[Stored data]
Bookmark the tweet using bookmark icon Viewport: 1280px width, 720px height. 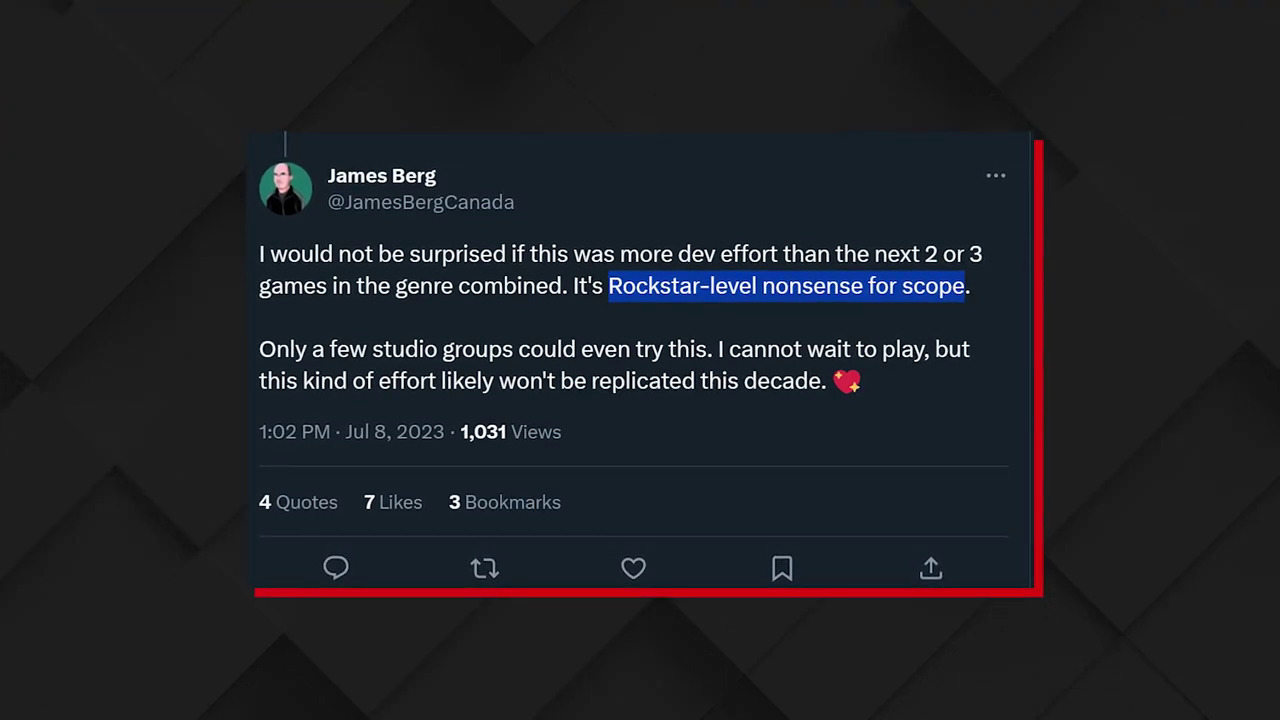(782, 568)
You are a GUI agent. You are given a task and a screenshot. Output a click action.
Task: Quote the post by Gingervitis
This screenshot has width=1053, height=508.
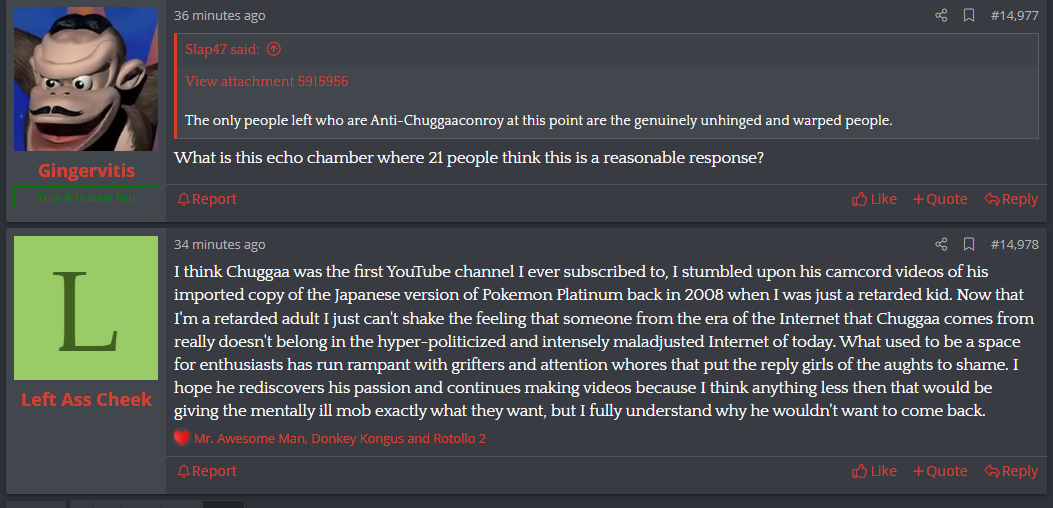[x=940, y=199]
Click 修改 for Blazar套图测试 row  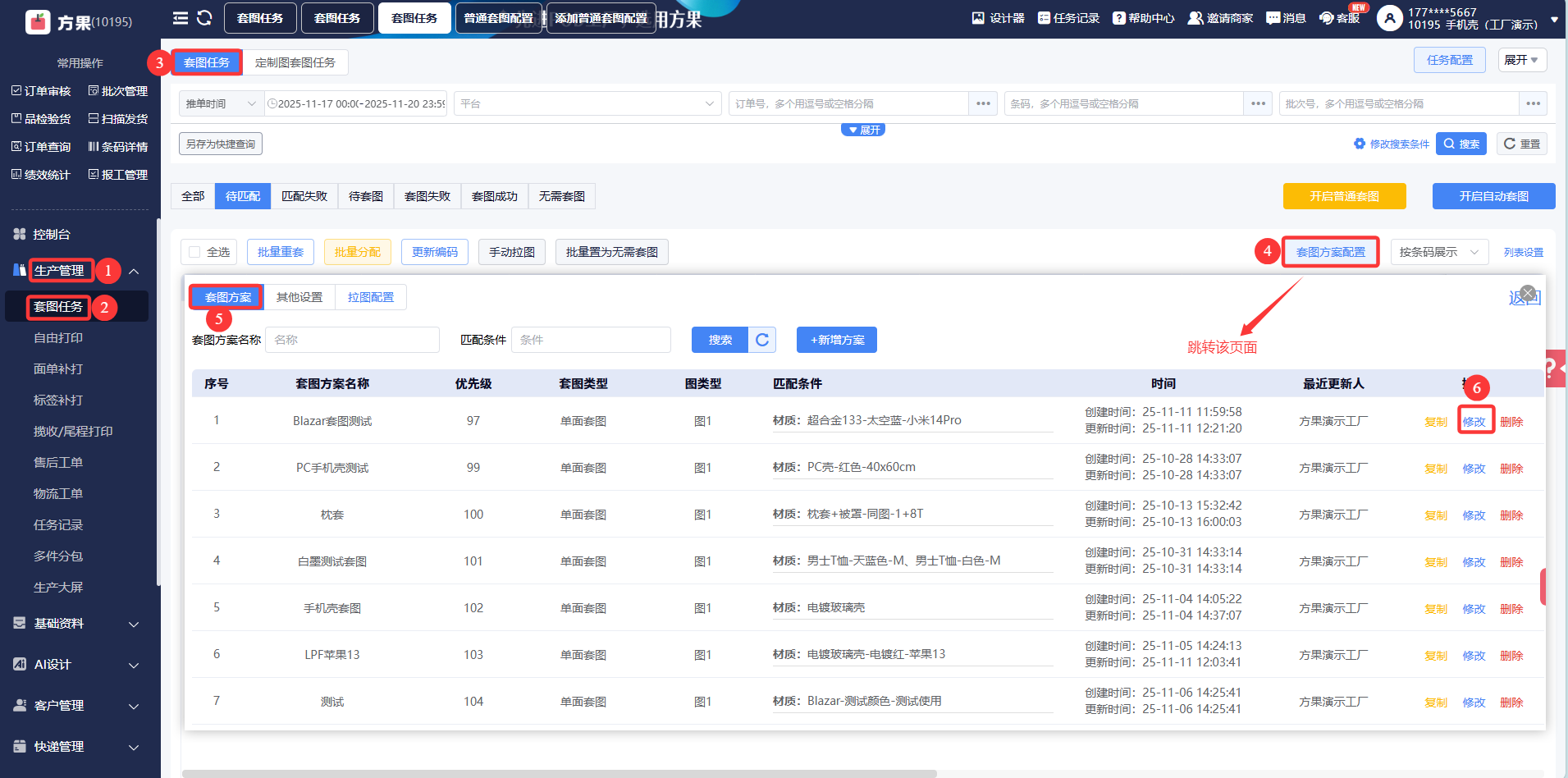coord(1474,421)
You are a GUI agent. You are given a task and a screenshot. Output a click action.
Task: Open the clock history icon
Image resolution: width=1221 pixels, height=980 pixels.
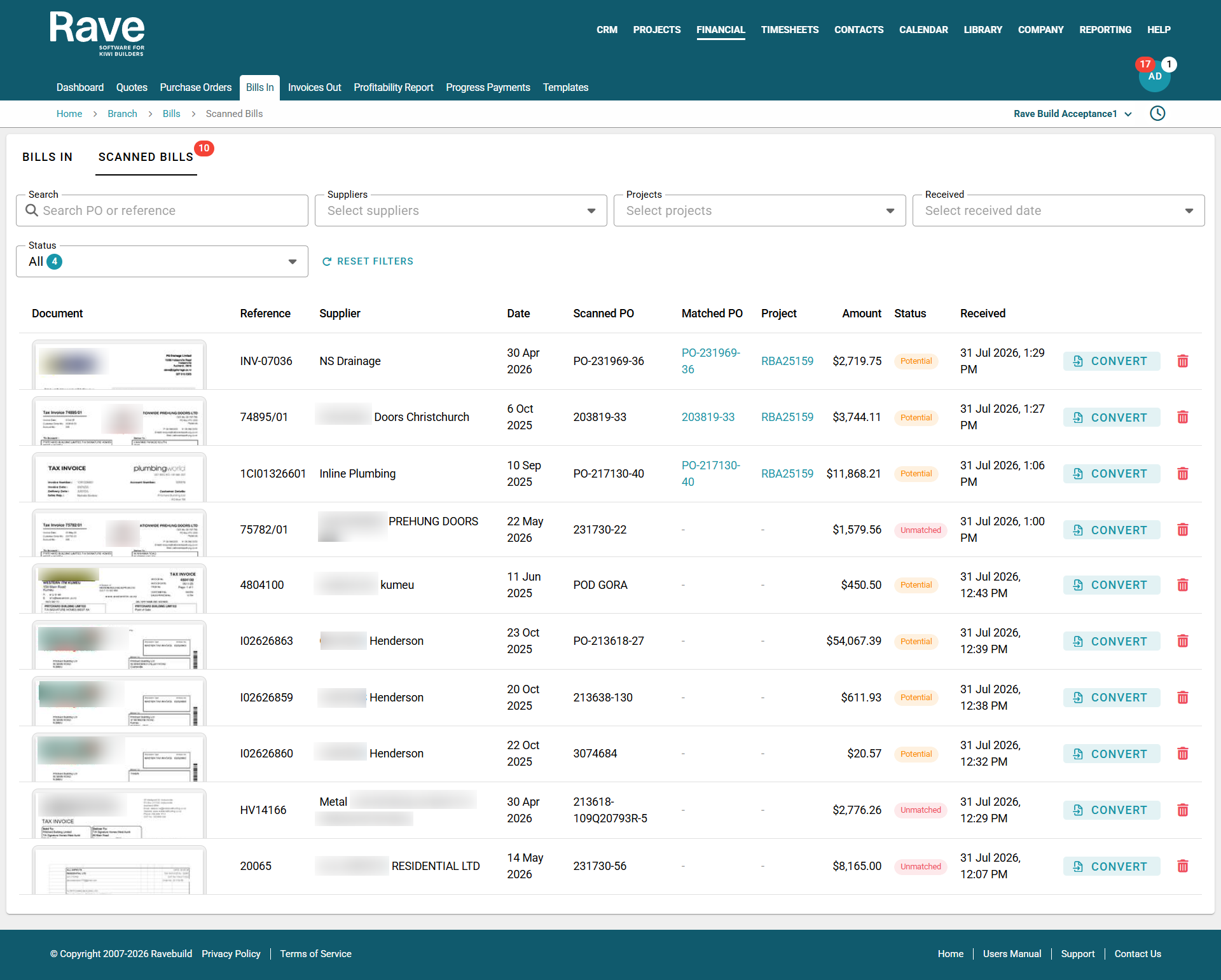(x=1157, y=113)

### TASK GOAL:
The answer must be the exact lines from the line with "Task: Open the clock history icon" to the final line of the data, both ends included, with no pictures.

### SOLUTION:
Task: Open the clock history icon
Image resolution: width=1221 pixels, height=980 pixels.
(x=1157, y=113)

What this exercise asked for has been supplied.